[<prev] [next>] [<thread-prev] [day] [month] [year] [list]
Message-ID: <20151118043804.GC32467@birch.djwong.org>
Date: Tue, 17 Nov 2015 20:38:04 -0800
From: "Darrick J. Wong" <darrick.wong@...cle.com>
To: Jeff Moyer <jmoyer@...hat.com>
Cc: Jens Axboe <axboe@...nel.dk>,
Christoph Hellwig <hch@...radead.org>,
"Seymour, Shane M" <shane.seymour@....com>,
"linux-kernel@...r.kernel.org" <linux-kernel@...r.kernel.org>,
"linux-fsdevel@...r.kernel.org" <linux-fsdevel@...r.kernel.org>,
"linux-api@...r.kernel.org" <linux-api@...r.kernel.org>,
Jeff Layton <jlayton@...chiereds.net>,
"J. Bruce Fields" <bfields@...ldses.org>,
"martin.petersen@...cle.com" <martin.petersen@...cle.com>
Subject: Re: [PATCH v3] block: create ioctl to discard-or-zeroout a range of
blocks
On Fri, Nov 13, 2015 at 03:23:25PM -0500, Jeff Moyer wrote:
> "Darrick J. Wong" <darrick.wong@...cle.com> writes:
>
> > Create a new ioctl to expose the block layer's newfound ability to
> > issue either a zeroing discard, a WRITE SAME with a zero page, or a
> > regular write with the zero page. This BLKZEROOUT2 ioctl takes
> > {start, length, flags} as parameters. So far, the only flag available
> > is to enable the zeroing discard part -- without it, the call invokes
> > the old BLKZEROOUT behavior. start and length have the same meaning
> > as in BLKZEROOUT.
> >
> > Furthermore, because BLKZEROOUT2 issues commands directly to the
> > storage device, we must invalidate the page cache (as a regular
> > O_DIRECT write would do) to avoid returning stale cache contents at a
> > later time.
> >
> > v3: Add extra padding for future expansion, and check the padding is zero.
>
> Is there someplace we document ioctls? This stuff really could use some
> good documentation.
There's no place that I know of. I looked in man-pages.git but didn't see
anything promising. There's what, like ~2000 ioctls?
--D
>
> Cheers,
> Jeff
>
> >
> > Signed-off-by: Darrick J. Wong <darrick.wong@...cle.com>
> > ---
> > block/ioctl.c | 48 ++++++++++++++++++++++++++++++++++++++++-------
> > include/uapi/linux/fs.h | 9 +++++++++
> > 2 files changed, 50 insertions(+), 7 deletions(-)
> >
> > diff --git a/block/ioctl.c b/block/ioctl.c
> > index 8061eba..8e67551 100644
> > --- a/block/ioctl.c
> > +++ b/block/ioctl.c
> > @@ -213,19 +213,39 @@ static int blk_ioctl_discard(struct block_device *bdev, uint64_t start,
> > }
> >
> > static int blk_ioctl_zeroout(struct block_device *bdev, uint64_t start,
> > - uint64_t len)
> > + uint64_t len, uint32_t flags)
> > {
> > + int ret;
> > + struct address_space *mapping;
> > + uint64_t end = start + len - 1;
> > +
> > + if (flags & ~BLKZEROOUT2_DISCARD_OK)
> > + return -EINVAL;
> > if (start & 511)
> > return -EINVAL;
> > if (len & 511)
> > return -EINVAL;
> > - start >>= 9;
> > - len >>= 9;
> > -
> > - if (start + len > (i_size_read(bdev->bd_inode) >> 9))
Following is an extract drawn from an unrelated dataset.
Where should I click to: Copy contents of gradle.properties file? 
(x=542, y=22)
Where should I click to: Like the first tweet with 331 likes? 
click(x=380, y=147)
> > + if (end >= i_size_read(bdev->bd_inode))
> > return -EINVAL;
> >
> > - return blkdev_issue_zeroout(bdev, start, len, GFP_KERNEL, false);
> > + /* Invalidate the page cache, including dirty pages */
> > + mapping = bdev->bd_inode->i_mapping;
> > + truncate_inode_pages_range(mapping, start, end);
> > +
> > + ret = blkdev_issue_zeroout(bdev, start >> 9, len >> 9, GFP_KERNEL,
> > + flags & BLKZEROOUT2_DISCARD_OK);
> > + if (ret)
> > + goto out;
> > +
> > + /*
> > + * Invalidate again; if someone wandered in and dirtied a page,
> > + * the caller will be given -EBUSY.
> > + */
> > + ret = invalidate_inode_pages2_range(mapping,
> > + start >> PAGE_CACHE_SHIFT,
> > + end >> PAGE_CACHE_SHIFT);
> > +out:
> > + return ret;
> > }
> >
> > static int put_ushort(unsigned long arg, unsigned short val)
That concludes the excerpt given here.